Donald Trump Terinfeksi Covid-19, Warga Iran Berharap Presiden AS Ubah Perilakunya

Bendera Iran. - Reuters
04 Oktober 2020 06:57 WIB Newswire News Share :

Harianjogja.com, TEHERAN - Presiden Donald Trump positif mengidap Covid-19. Pejabat Iran, yang biasanya langsung bereaksi cepat terkait masalah yang menyangkut Amerika Serikat, memilih bungkam.

Selain tak banyak bersuara, para pejabat Iran yang diketahui menjadikan Amerika Serikat sebagai musuh nomor satu negara, juga tidak memberikan dukungan kepada Presiden ke-45 AS tersebut.

Menyadur Al Monitor, berbagai respon justru lebih banyak dilontarkan warga Iran, dari mulai jurnalis hingga mantan pejabat negara.

Baca juga: Positif Covid-19, Donald Trump Dipindahkan ke Pusat Medis Militer

Mereka kompak menganggap infeksi Covid-19 merupakan teguran bagi Donald Trump atas prilakunya yang buruk, salah satunya menganggap enteng pandemi virus Corona.

Reformis yang berbasis di London dan mantan Menteri Kebudayaan Ataollah Mohajerani menjabarkan bagaimana 'sombongnya' Donald Trump dalam membicarakan Covid-19 sebelum dia terinfeksi.

Sementara jurnalis veteran Iran Ahmad Zeidabadi, menulis bahwa masa-masa karantina Covid-19 mungkin akan menjadi pelajaran agar politikus partai Republik itu bisa mengubah prilakunya.

Baca juga: Tes Swab Mandiri di Indonesia Rp900.000, Ini Perbandingannya dengan Negara Lain

"Mungkin masa karantina akan memberinya cukup waktu untuk menyadari fakta bahwa hidup ini terlalu rapuh dan tidak sebanding dengan semua rona dan tangisan," kata Zeidabadi.

"Kesehatan seseorang dapat terancam oleh virus mikroskopis.

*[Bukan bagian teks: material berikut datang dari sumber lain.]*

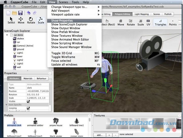The height and width of the screenshot is (138, 183).
Task: Click the New file icon
Action: [8, 13]
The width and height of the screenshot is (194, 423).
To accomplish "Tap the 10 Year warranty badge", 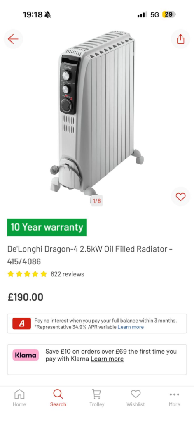I will click(x=47, y=227).
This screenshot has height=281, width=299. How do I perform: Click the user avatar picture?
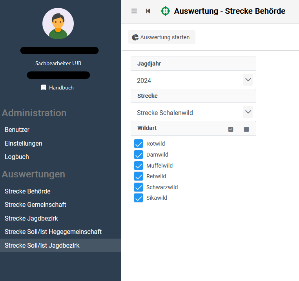[x=58, y=24]
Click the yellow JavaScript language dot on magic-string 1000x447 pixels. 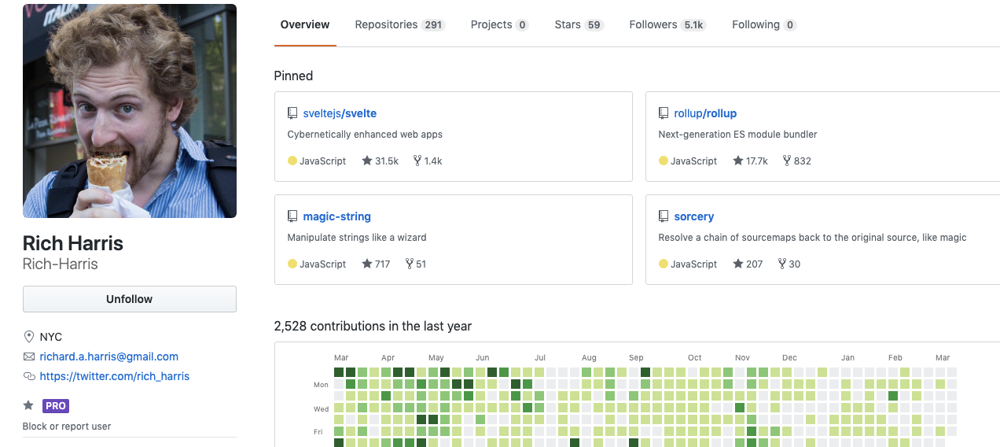coord(292,264)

Ini bisa membuatnya mempertimbangkan kembali perilakunya."

Seperti yang telah menjadi tren di media sosial Amerika, foto-foto yang diedit dari Trump yang mendapatkan gambar disinfektan--ejekan atas saran pengobatannya sendiri--juga beredar di platform Iran.

Kabar Trump positif Covid-19 juga dirayakan oleh beberapa outlet media konservatif Iran yang mengatakan hal itu merupakan karma karena telah membunuh komandan tinggi Iran, Qasem Soleimani.

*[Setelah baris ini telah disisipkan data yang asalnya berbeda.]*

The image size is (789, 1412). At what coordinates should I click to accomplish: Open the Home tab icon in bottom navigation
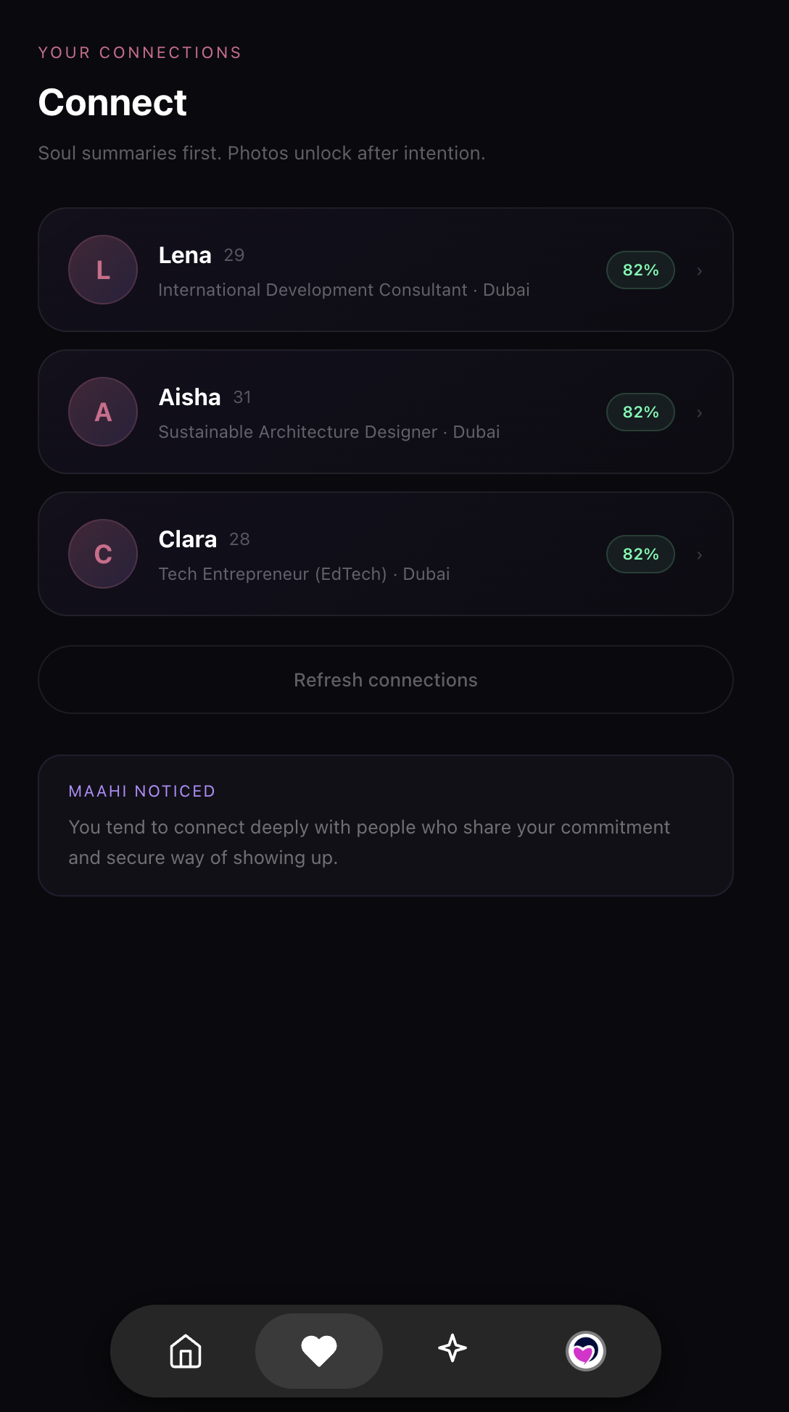pyautogui.click(x=186, y=1350)
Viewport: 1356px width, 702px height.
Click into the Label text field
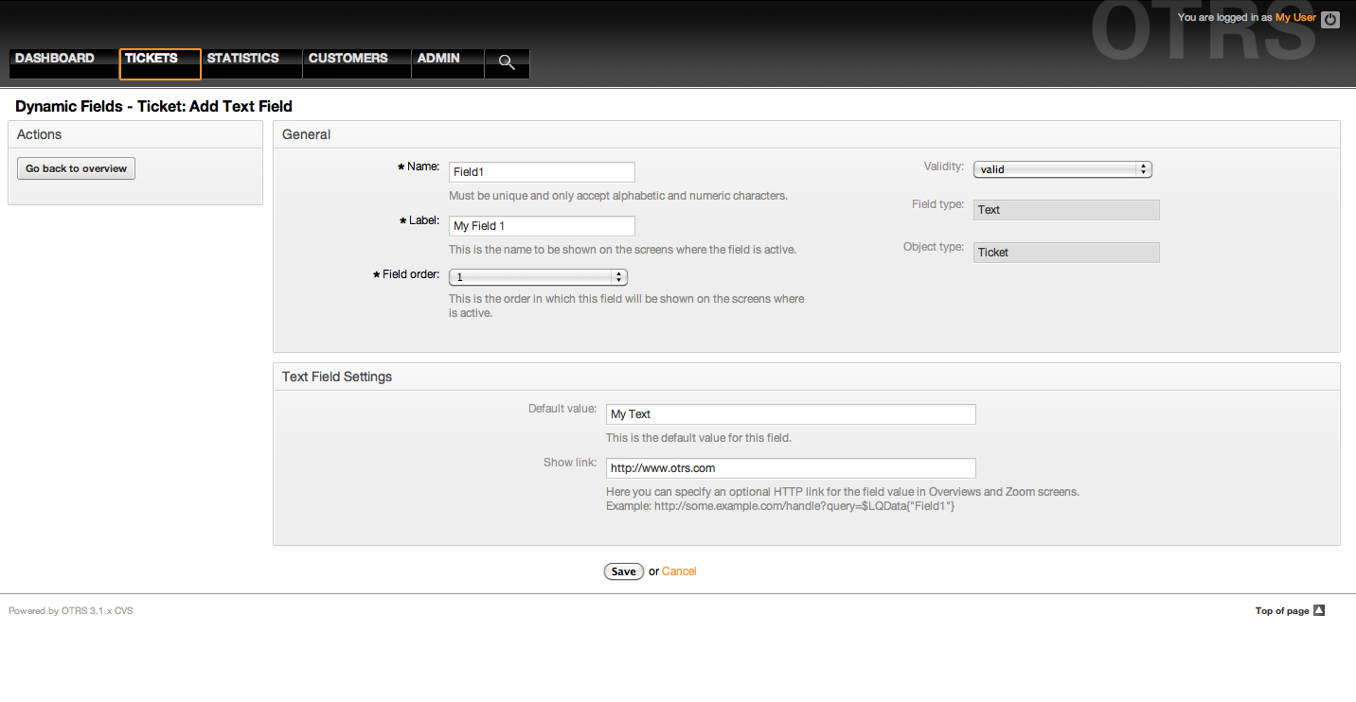point(542,226)
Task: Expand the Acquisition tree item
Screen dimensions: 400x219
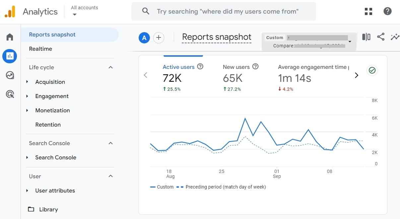Action: pyautogui.click(x=27, y=82)
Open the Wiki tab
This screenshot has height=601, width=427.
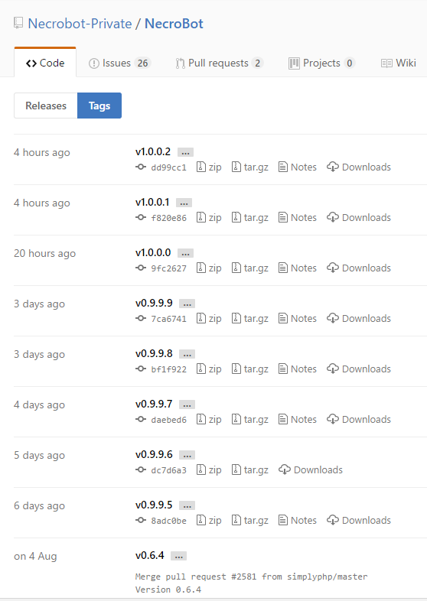point(398,63)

“Di hari-hari yang kacau ini, kematian Trump adalah satu-satunya berita yang dapat membuat kami merasa lebih baik,” tulis seorang pengguna Twitter Iran.

“Saya tidak ingin dia mati karena virus korona. Saya lebih suka melihatnya terbunuh dalam serangan drone atau rudal di konvoinya," balas salah satu penguna Twitter lain.

Donald Trump menjadi salah satu orang Amerika Serikat yang begitu dibenci oleh warga Iran. Salah satu faktornya adalah sikapnya yang terang-terangan memusuhi negara beribukota Teheran itu.

Selain mengakui bahwa dirinya merupakan dalang dibalik pembunuhan Qasem Soleimani, Trump juga jadi Presiden AS yang membatalkan kesepakatan nuklir dengan Iran pada 2018.

Padahal, tiga tahun sebelumnya, AS bersama lima negara kuat lainnya telah sepakat untuk mengendurkan sanksi kepada Iran. Sebagai imbalannya, Iran diminta menekan program nuklir mereka.

Keputusan Trump mencabut kesepakatan yang dibuat pada masa pemerintahan Barack Obama itu menuai reaksi keras dari Iran. Mereka mengancam akan membalas perlakuan AS.